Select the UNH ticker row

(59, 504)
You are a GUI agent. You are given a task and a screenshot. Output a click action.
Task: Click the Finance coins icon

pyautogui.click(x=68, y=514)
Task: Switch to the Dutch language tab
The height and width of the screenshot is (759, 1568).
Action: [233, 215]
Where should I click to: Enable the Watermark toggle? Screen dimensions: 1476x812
____________
- **Your instructions**: Return precisely the lines of the records, starting with the line that holds "You are a GUI" and ending with the last one.

- **Result of this exercise**:
You are a GUI agent. You are given a task and a screenshot. Output a click action.
Task: Click the Finance coins icon

pyautogui.click(x=68, y=514)
Task: Switch to the Dutch language tab
The height and width of the screenshot is (759, 1568).
Action: [233, 215]
Where should I click to: Enable the Watermark toggle? Screen dimensions: 1476x812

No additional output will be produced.